Stored data entries:
************
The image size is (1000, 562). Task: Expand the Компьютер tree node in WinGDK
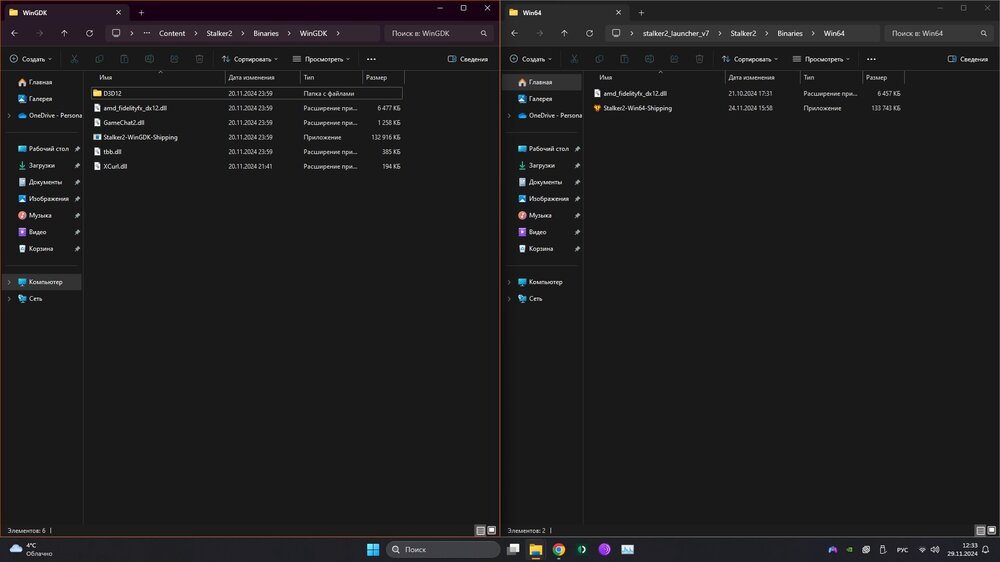[9, 282]
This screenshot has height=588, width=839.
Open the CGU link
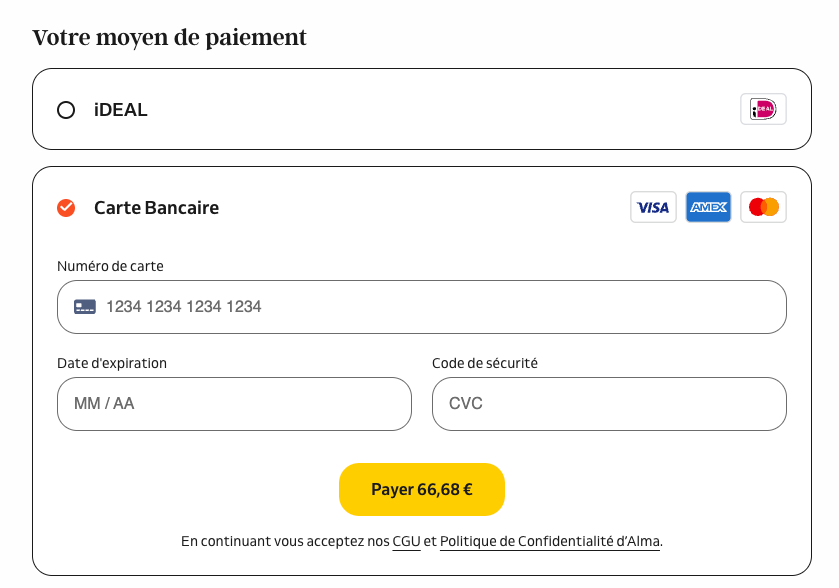click(x=406, y=542)
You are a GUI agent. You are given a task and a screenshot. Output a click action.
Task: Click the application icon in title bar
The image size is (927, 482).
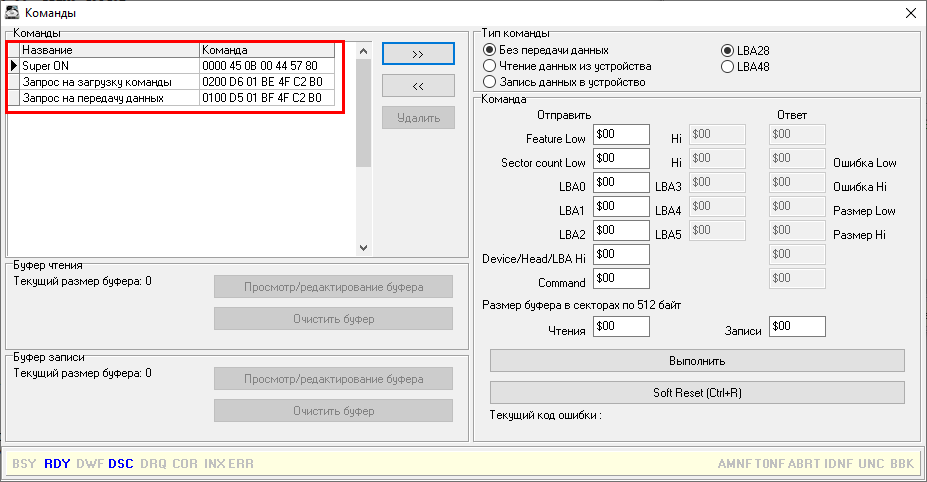[12, 13]
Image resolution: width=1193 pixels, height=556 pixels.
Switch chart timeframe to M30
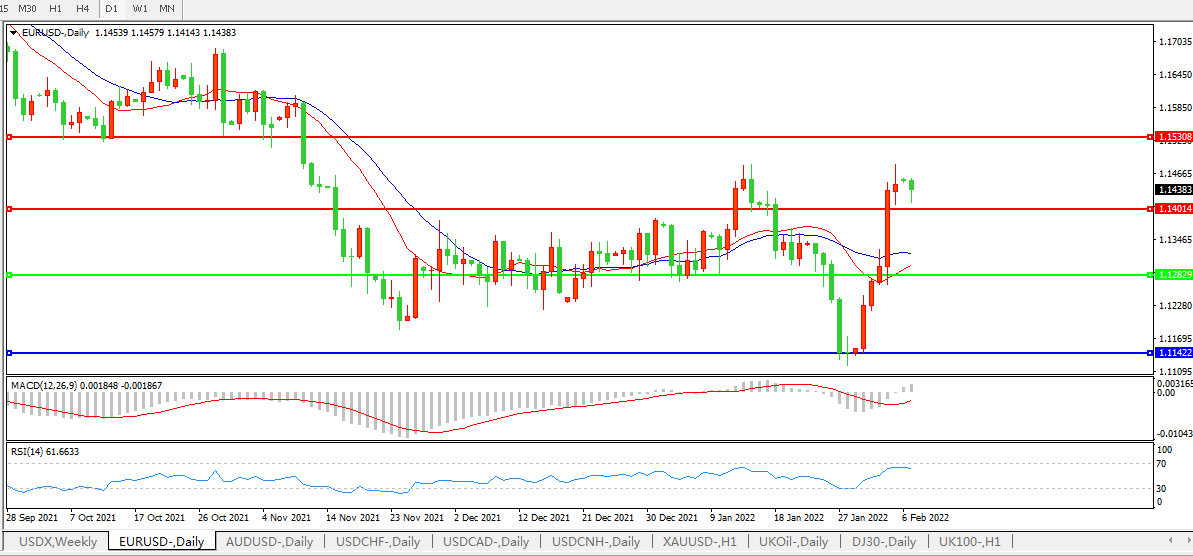27,8
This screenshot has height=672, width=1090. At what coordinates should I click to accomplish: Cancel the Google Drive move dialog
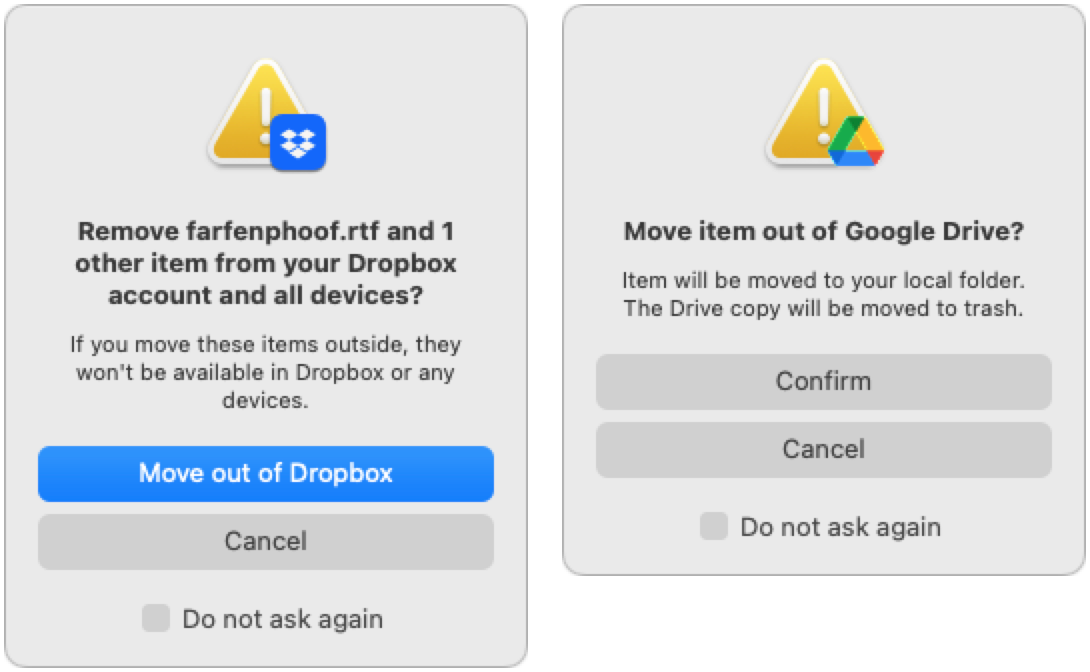point(824,449)
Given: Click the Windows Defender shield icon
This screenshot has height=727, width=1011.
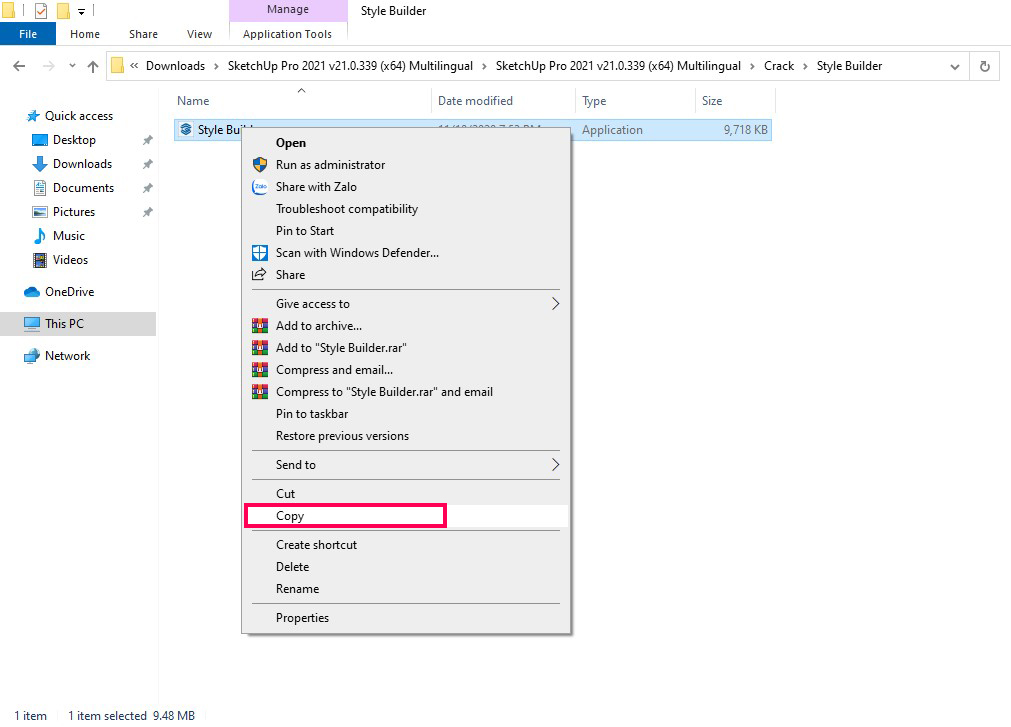Looking at the screenshot, I should 259,253.
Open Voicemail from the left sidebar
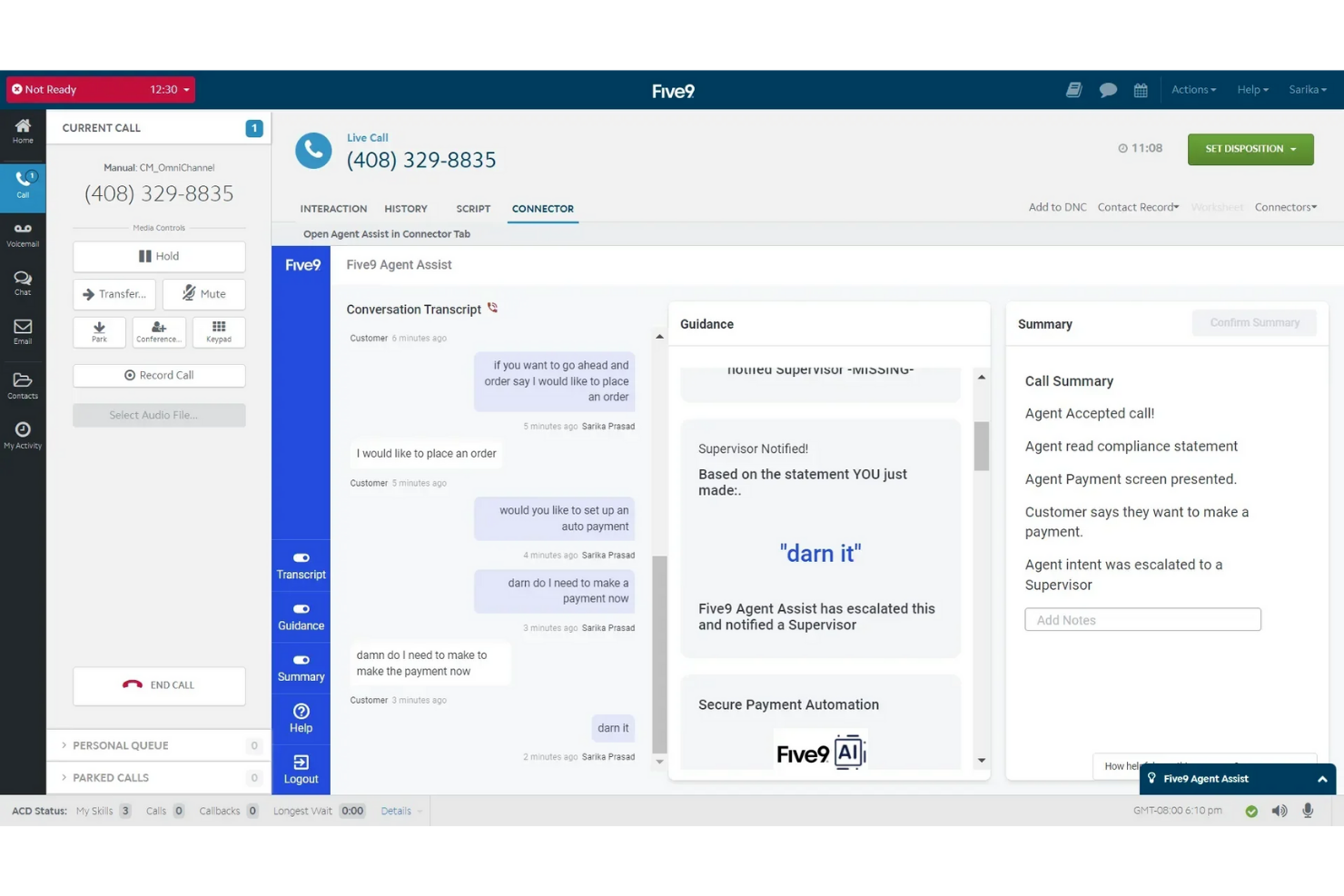The width and height of the screenshot is (1344, 896). [23, 234]
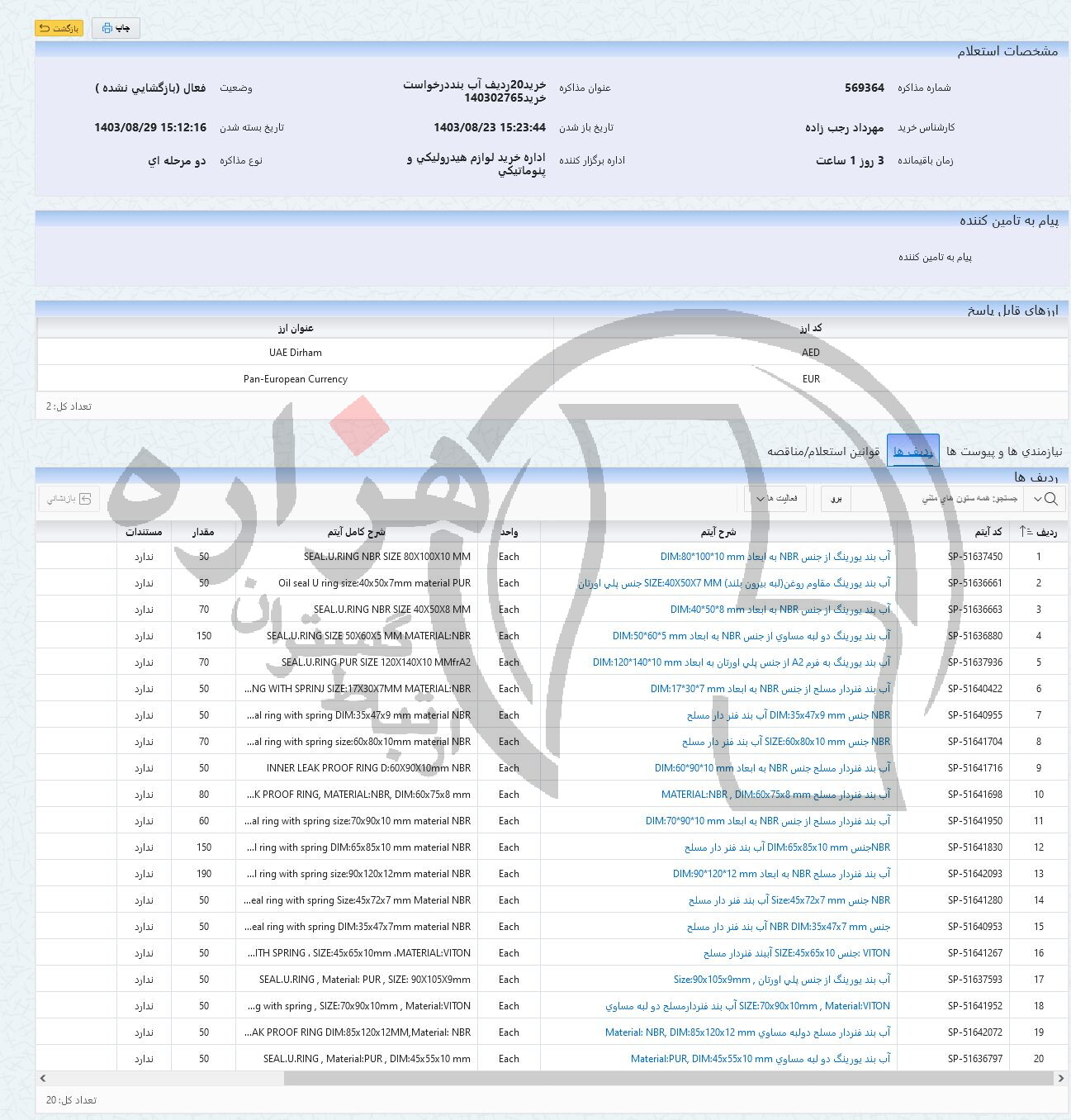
************
ABOUT THIS EXERCISE ▸ In the copy, keep every line of the data above exactly and drop each picture.

ANSWER FOR THE TASK ▸
The image size is (1000, 562). Task: Expand the Компьютер tree node in WinGDK
[9, 282]
This screenshot has height=588, width=839.
Open the CGU link
click(x=406, y=542)
You are a GUI agent. You are given a task and a screenshot. Output a click action.
Task: Click the application icon in title bar
The image size is (927, 482).
[12, 13]
Image resolution: width=1193 pixels, height=556 pixels.
Switch chart timeframe to M30
27,8
This screenshot has height=672, width=1090. At what coordinates should I click to accomplish: Cancel the Google Drive move dialog
point(824,449)
Given: Click the Windows Defender shield icon
This screenshot has height=727, width=1011.
Looking at the screenshot, I should 259,253.
Open Voicemail from the left sidebar
The width and height of the screenshot is (1344, 896). [23, 234]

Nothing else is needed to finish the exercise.